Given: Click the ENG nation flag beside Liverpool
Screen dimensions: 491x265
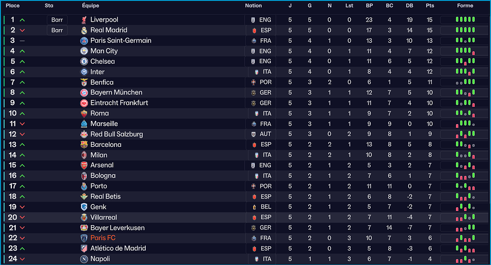Looking at the screenshot, I should pyautogui.click(x=253, y=20).
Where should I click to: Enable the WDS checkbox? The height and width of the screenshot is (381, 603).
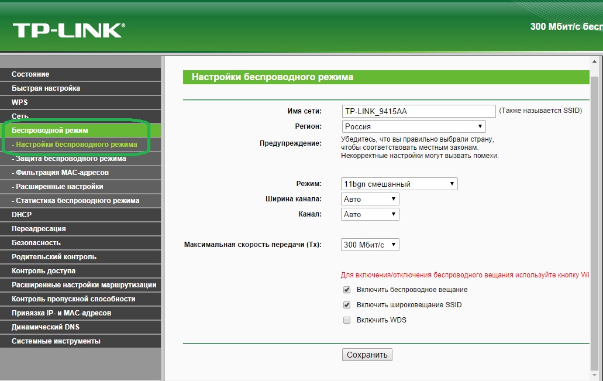pos(347,320)
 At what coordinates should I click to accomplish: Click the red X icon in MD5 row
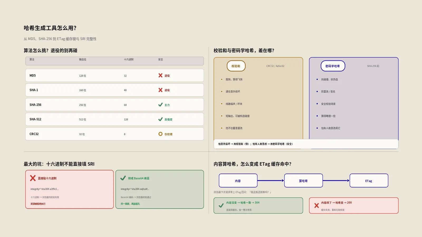160,75
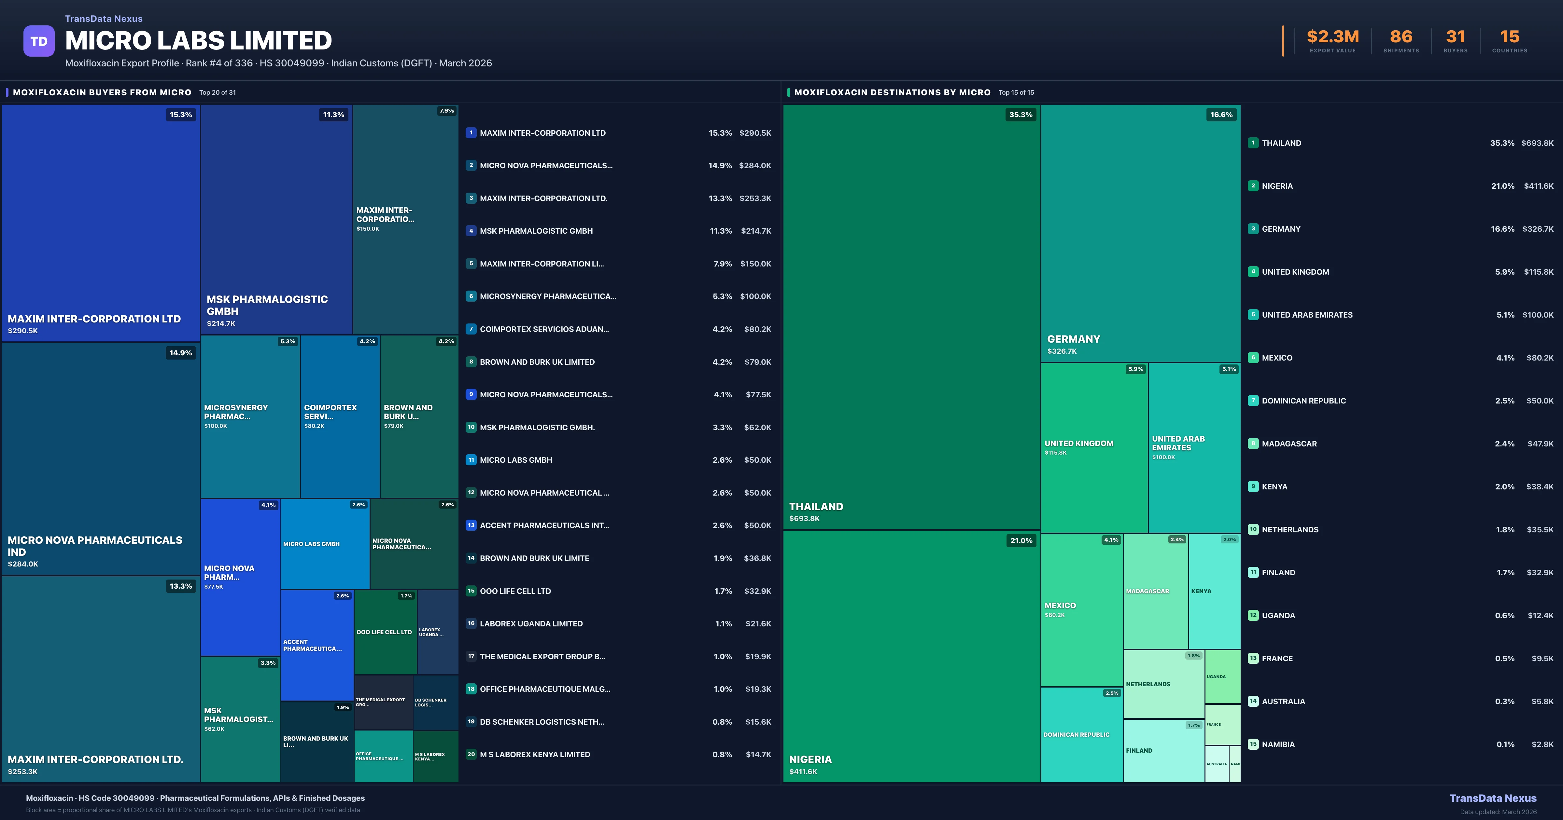Click rank badge 6 beside Mexico
Screen dimensions: 1563x820
1253,358
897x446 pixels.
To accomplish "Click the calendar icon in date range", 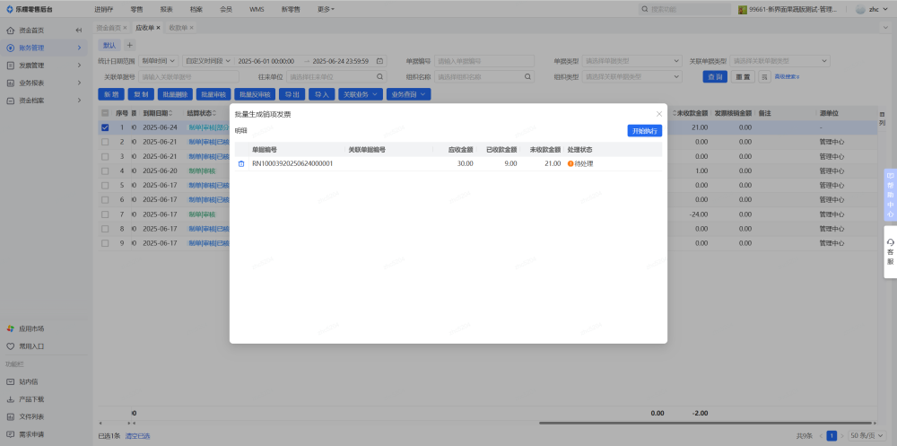I will [379, 61].
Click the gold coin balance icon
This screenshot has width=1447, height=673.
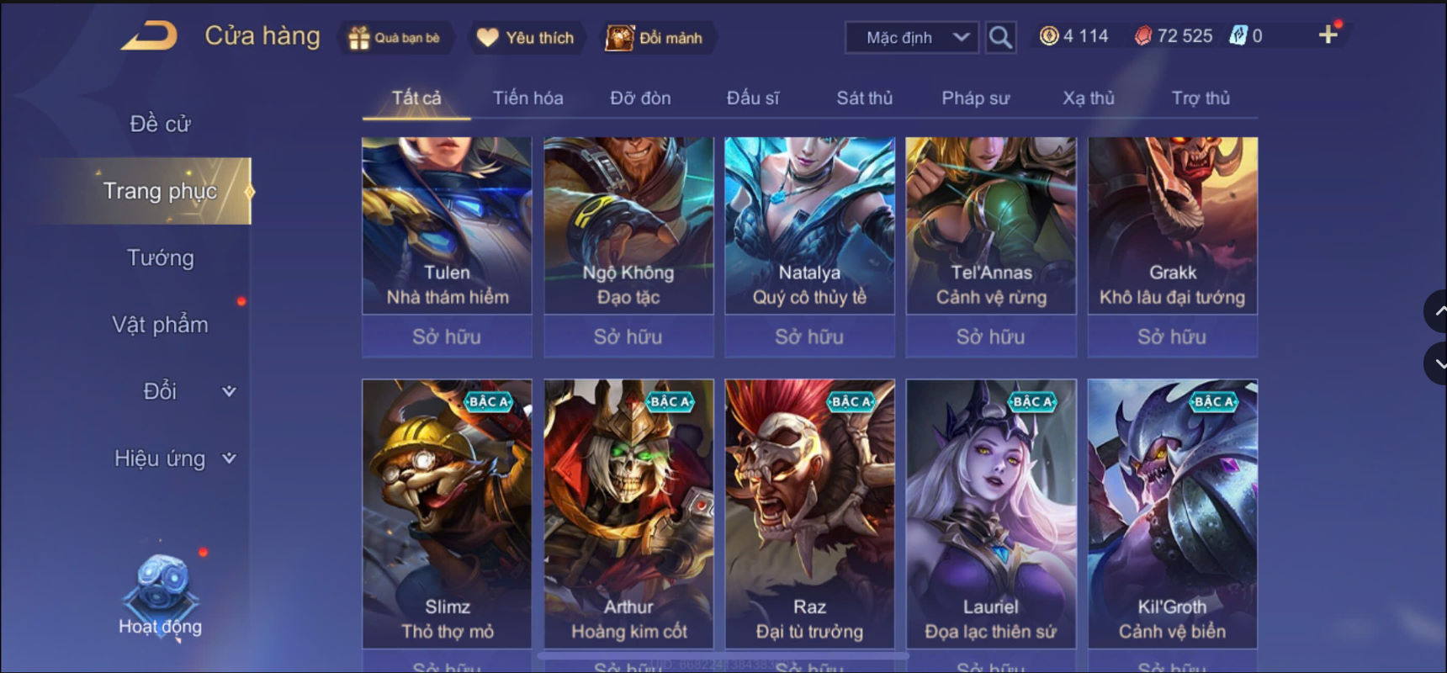pos(1048,35)
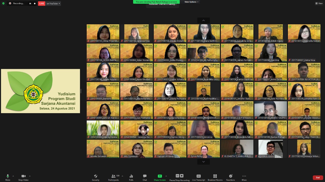Select ELIZABETH T. MANURUNG's video thumbnail
This screenshot has width=325, height=182.
pos(237,149)
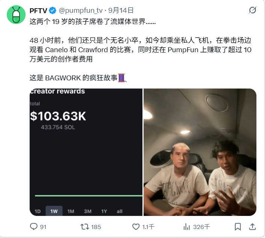Show the all time range

tap(120, 211)
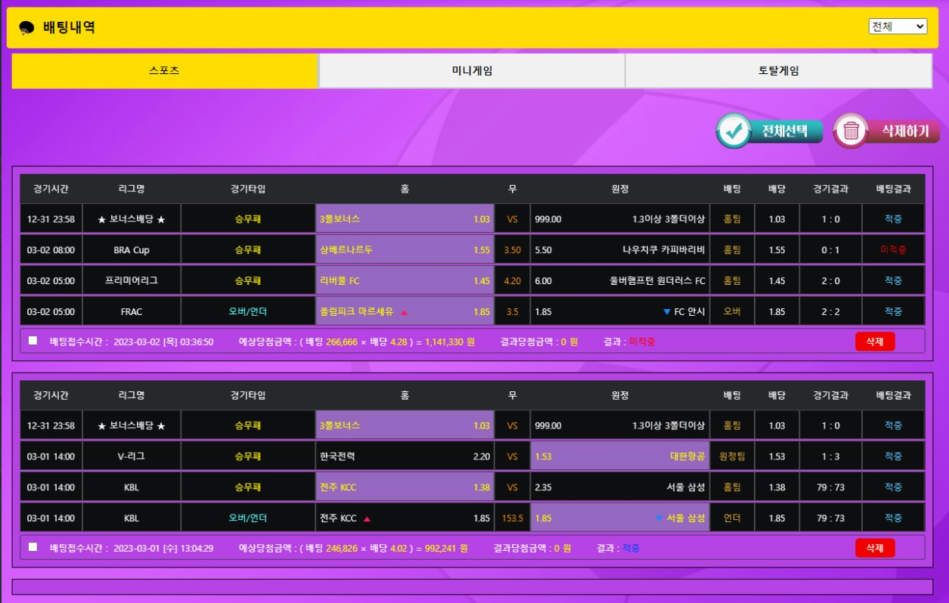
Task: Click the 리버풀 FC home pick cell
Action: [405, 281]
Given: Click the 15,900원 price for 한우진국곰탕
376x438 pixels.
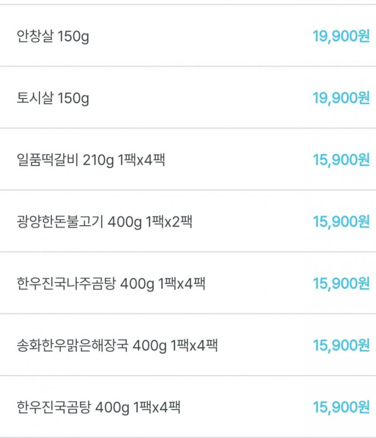Looking at the screenshot, I should click(x=341, y=408).
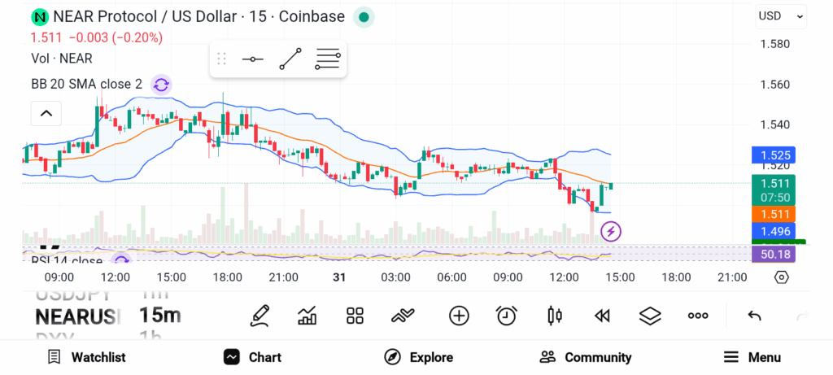Open the alarm clock alert icon

(x=507, y=316)
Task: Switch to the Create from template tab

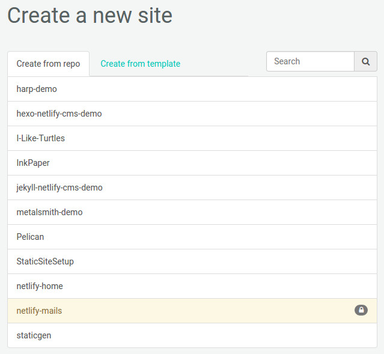Action: (x=140, y=64)
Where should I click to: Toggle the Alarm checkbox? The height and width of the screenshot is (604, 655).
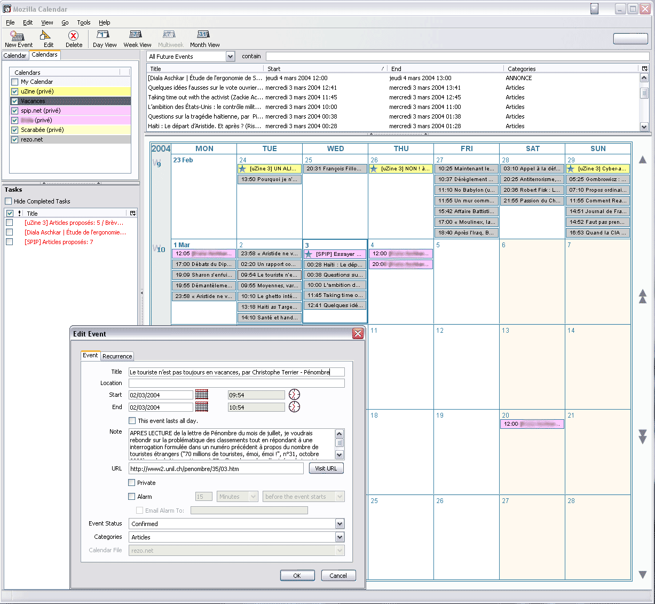pyautogui.click(x=132, y=497)
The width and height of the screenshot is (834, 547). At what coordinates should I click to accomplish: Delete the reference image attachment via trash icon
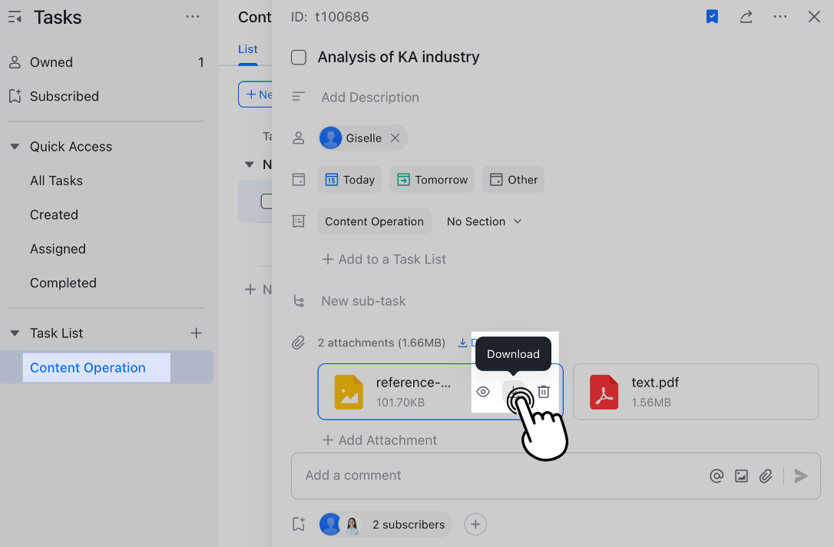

_____

练习目标 | 请把列表中从包含"Click the gold coin balance icon"的那一行开始、到列表末尾结束的部分（首尾两行都算在内）转换成编号列表，去掉空行，答案中不要保留图片。

输出结果 |
1. Click the gold coin balance icon
2. This screenshot has width=1447, height=673.
3. pos(1048,35)
4. Select ELIZABETH T. MANURUNG's video thumbnail
5. This screenshot has width=325, height=182.
6. pos(237,149)
7. Show the all time range
8. tap(120, 211)
9. Task: Click the 리버풀 FC home pick cell
10. Action: [405, 281]
11. Given: Click the 15,900원 price for 한우진국곰탕
12. 376x438 pixels.
13. Looking at the screenshot, I should click(x=341, y=408).
14. Open the alarm clock alert icon
15. (x=507, y=316)
16. Task: Switch to the Create from template tab
17. Action: (x=140, y=64)
18. Where should I click to: Toggle the Alarm checkbox? The height and width of the screenshot is (604, 655).
19. pyautogui.click(x=132, y=497)
20. The width and height of the screenshot is (834, 547). At what coordinates should I click to accomplish: Delete the reference image attachment via trash icon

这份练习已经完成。